YOUR OBJECTIVE: Please find each line in the records below that contains the string "折戸公園" and copy those lines out. Case counts when matching.

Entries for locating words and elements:
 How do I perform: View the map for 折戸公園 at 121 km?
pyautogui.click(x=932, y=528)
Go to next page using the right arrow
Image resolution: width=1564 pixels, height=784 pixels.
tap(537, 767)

SOLUTION FOR THIS TASK:
 How do I perform: View the map for 折戸公園 at 121 km?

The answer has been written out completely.